Thanks. Ive just been looking over the data you sent me. There appears to be a lot of reads with soft-clips - this might be the source of the high memory issue. I can recommend trying adpater trimming if you have not already done so. Also you might be able to bypass the issue by increasing the --clip-length to e.g. 50.
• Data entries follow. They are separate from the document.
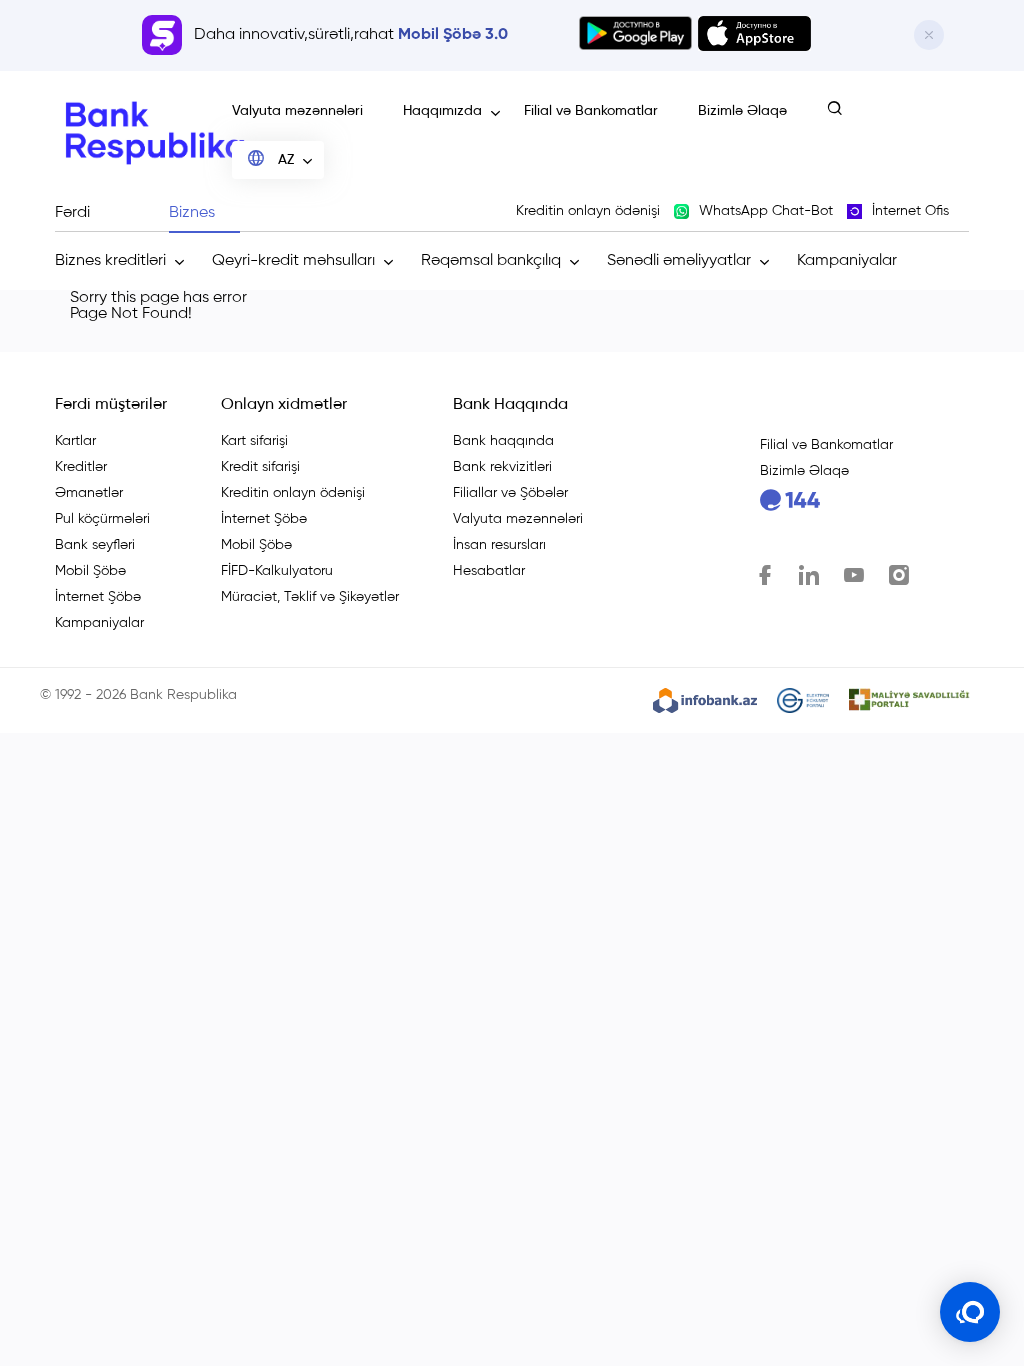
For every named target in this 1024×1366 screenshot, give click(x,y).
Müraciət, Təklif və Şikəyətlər (310, 597)
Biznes (192, 213)
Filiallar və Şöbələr (510, 493)
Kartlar (75, 441)
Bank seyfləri (95, 545)
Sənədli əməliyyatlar (679, 261)
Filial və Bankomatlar (591, 111)
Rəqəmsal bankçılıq (491, 261)
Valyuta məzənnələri (297, 111)
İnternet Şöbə (98, 597)
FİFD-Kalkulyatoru (277, 571)
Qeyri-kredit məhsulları (293, 261)
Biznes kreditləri (110, 261)
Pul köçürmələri (102, 519)
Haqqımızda (442, 111)
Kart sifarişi (254, 441)
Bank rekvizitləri (502, 467)
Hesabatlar (489, 571)
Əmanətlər (89, 493)
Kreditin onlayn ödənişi (293, 493)
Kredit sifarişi (260, 467)
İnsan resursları (499, 545)
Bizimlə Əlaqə (742, 111)
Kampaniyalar (847, 261)
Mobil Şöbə (90, 571)
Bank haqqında (503, 441)
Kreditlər (81, 467)
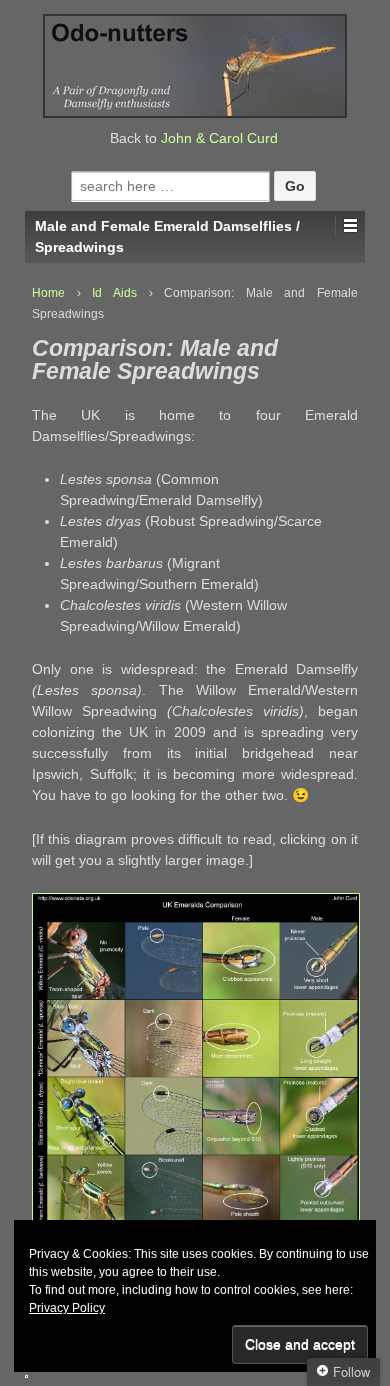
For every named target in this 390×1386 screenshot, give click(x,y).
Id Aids (114, 293)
If you are able to send me the SHR_OlaIpcv_phased_possorted_bam.nmsorted.fixmate.possorted.dedup.dysgu_reads.bam file, I will be able to investigate further.

Screenshot 2022-12-15 at 09 16 18
distilledchild commented 1 year ago

@kcleal Thank you for your advice! I am uploading now, but it's pretty big, 74G. Also, I am running it with the option with 50. I will let you know after uploading and running.

kcleal commented 1 year ago

Thanks. Just to make sure your uploading the right file - I dont need the original bam file, just the "dysgu_reads" file from the working_directory SHR_OlaIpcv_phased_possorted_bam.nmsorted.fixmate.possorted.dedup.dysgu_reads.bam

kcleal commented 11 months ago

I wasn't able to download the file. Ill close this for now, as the issue is probably related to either the number of soft-clipped reads, or the fact they are linked-reads.